Kinda like a moth to surgery’s flame though, it’s appeal is hard to pass by, and I can see that making the decision to do surgery or some other path is gonna be a difficult one. They say that if you are going to choose surgery, you need to love the operating room. I think I do, but really can one actually be sure? I don’t know. I chose medical school because I thought that I would never be bored, because of the chance it afforded me to do good work and have real responsibility. I feel like surgery will do those things for me, but I balk at just how hard that path is going to be. But perhaps taking the harder road is worth it in the end. I don’t know, and I guess we will see.

And some words of wisdom from Grays Anatomy (from an episode themed, ironically, about responsibility):

“When did we become adults? And how do we make it stop?”


Wins and Losses

September 5, 2009

It’s been quite a while since my last post; internal medicine and now surgery have managed to pretty effectively swallow what life I had managed to have while on pediatrics.  But long story short, I really enjoyed myself on internal medicine, and now on surgery, I am getting a chance to see what the hype is all about.
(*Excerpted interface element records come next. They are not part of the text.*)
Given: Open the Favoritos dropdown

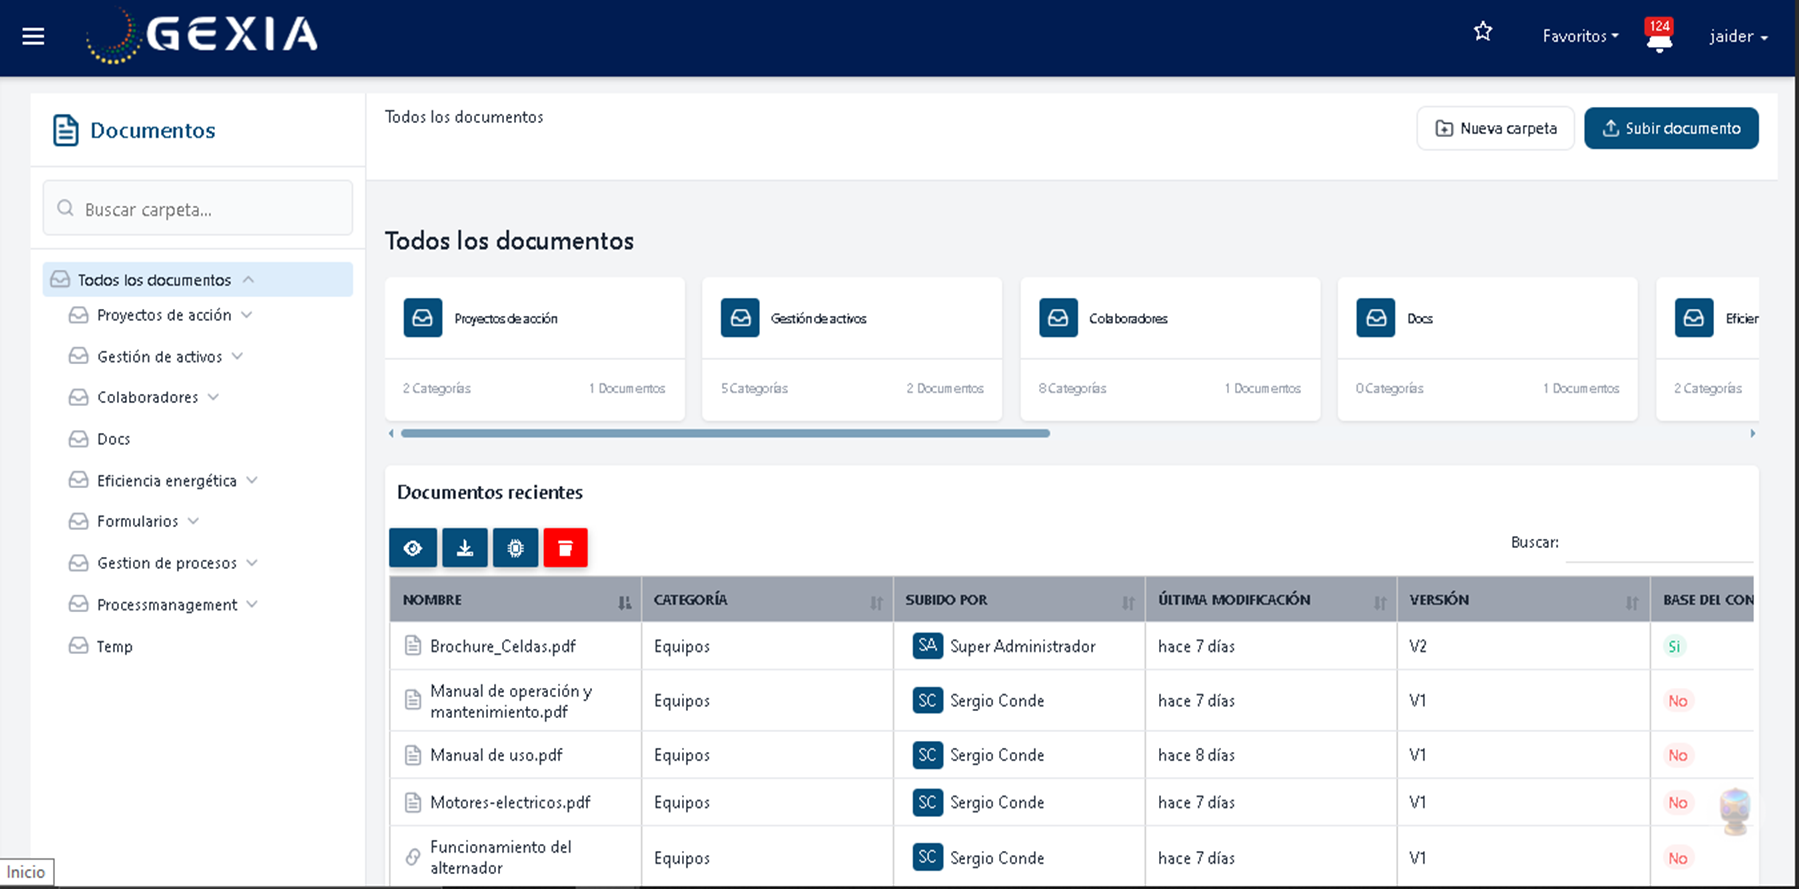Looking at the screenshot, I should (x=1579, y=36).
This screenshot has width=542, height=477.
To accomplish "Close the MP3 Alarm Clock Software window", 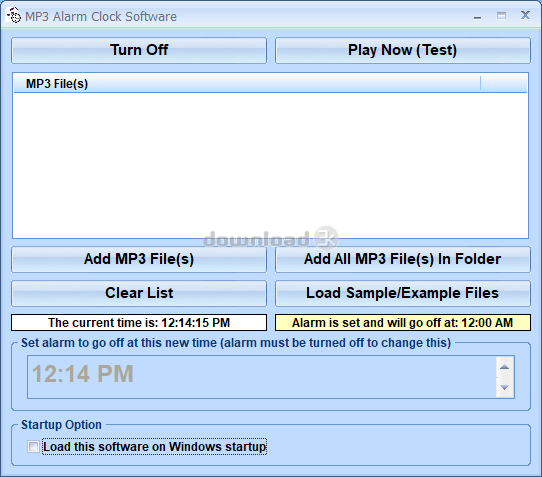I will (525, 15).
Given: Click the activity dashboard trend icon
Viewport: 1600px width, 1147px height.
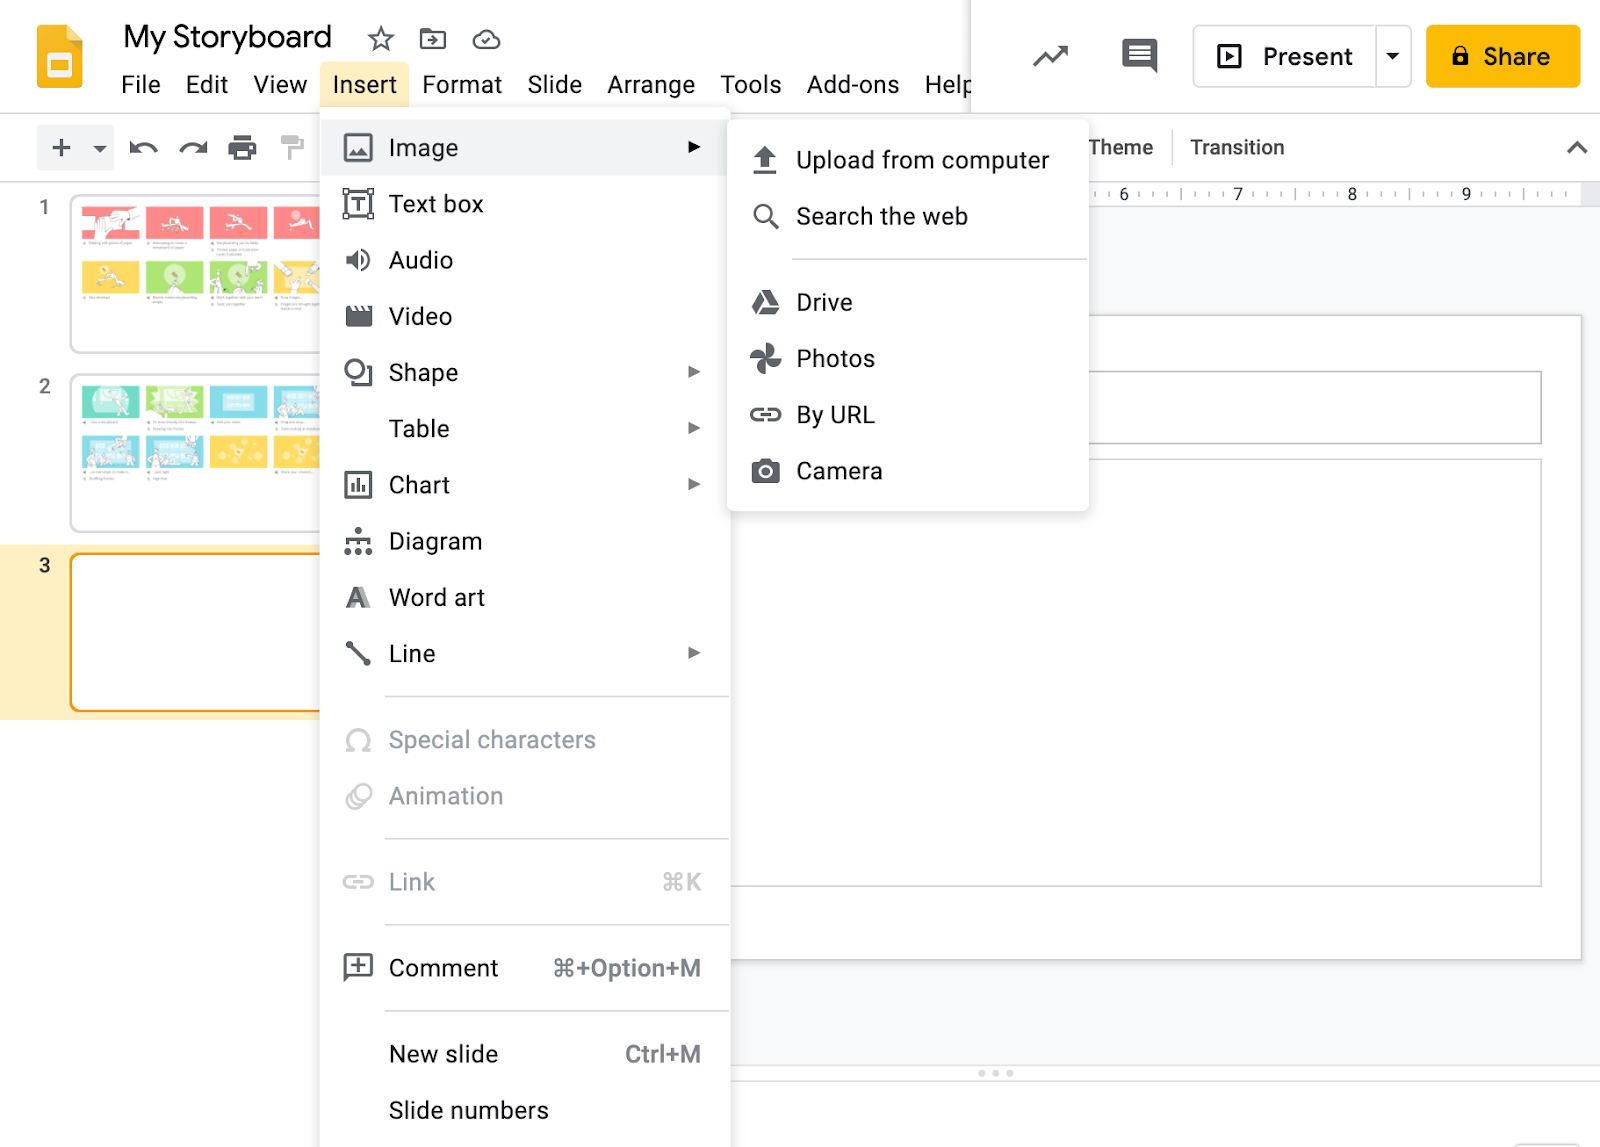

Over the course of those rotations and especially now on surgery, I’ve come to form a theory explaining a bit of third year psychology.  In medicine, there are wins, and there are losses.  A win is when you do something good, like when a patient thanks you, you answer a pimping question correctly, someone notices/mentions your hard work, you put together a good presentation, and so on.  A loss is when you make a social faux pas (no, that’s not the intern . . .  he’s a chief resident), answer pimping questions wrong, are ignored, do something stupid, etc.

During the clerkships, there are a lot more losses than wins.  Sometimes a single win is all you need to give you the strength and the passion to bounce out of bed and zip to the hospital in good spirits for days, even if the previous days have been littered with losses.  But the problem is, sometimes the losses come in streaks, and you don’t have yourself a legit win for days and days.  You can’t do anything right, nobody cares about you, and it just sucks.  Those doldrums can be hard to see the other side of, and in all truth, if it were not for your classmates to help drag you through it, they can be darn near insurmountable.

In the ever so wise words of Firefly, “if you can’t run you crawl, and when you can’t do that you find someone to carry you.”